### Prompt
Once the line with "Image resolution: width=690" has been located in the records below, set down that line and all subsequent lines exactly, omitting the pictures.

[Dataset entries]

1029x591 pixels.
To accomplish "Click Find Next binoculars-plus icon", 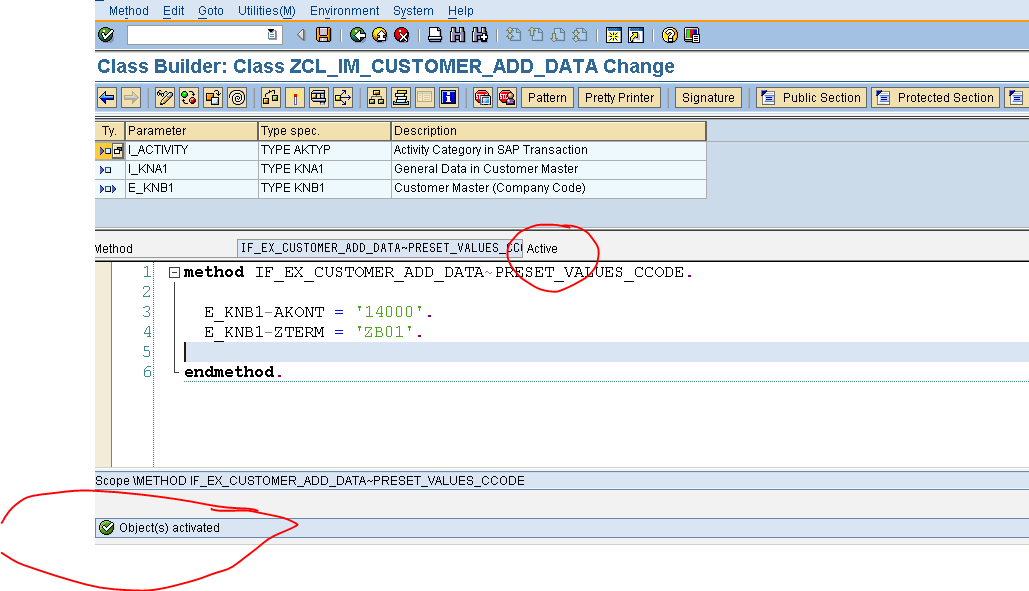I will 479,33.
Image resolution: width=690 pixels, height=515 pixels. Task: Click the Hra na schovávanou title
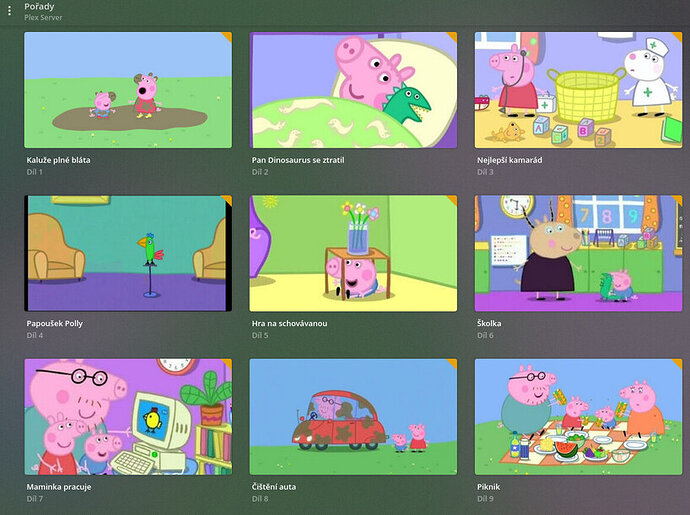click(x=290, y=324)
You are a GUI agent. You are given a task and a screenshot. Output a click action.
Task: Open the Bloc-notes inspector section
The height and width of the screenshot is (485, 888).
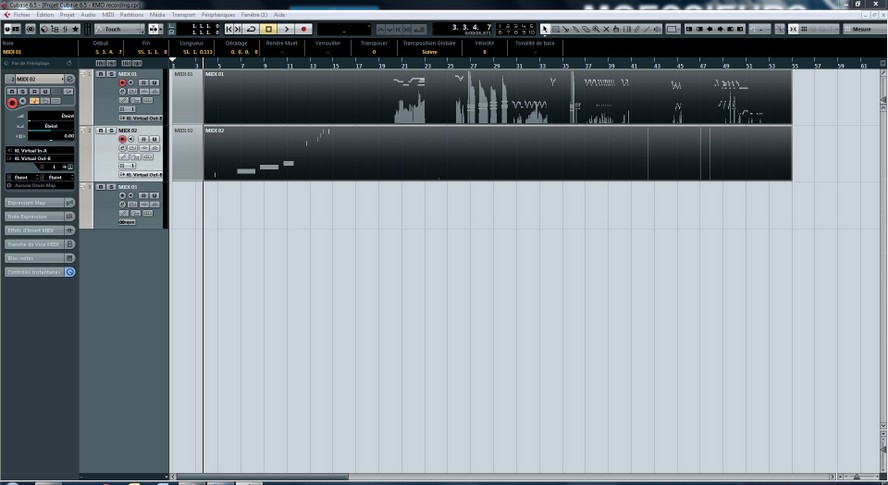(x=34, y=258)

### Answer space
Image resolution: width=690 pixels, height=515 pixels. Task: Click the Hra na schovávanou title
click(x=290, y=324)
You are a GUI agent. You are given a task and a screenshot. Output a click action.
Task: Open the Bloc-notes inspector section
The height and width of the screenshot is (485, 888).
(x=34, y=258)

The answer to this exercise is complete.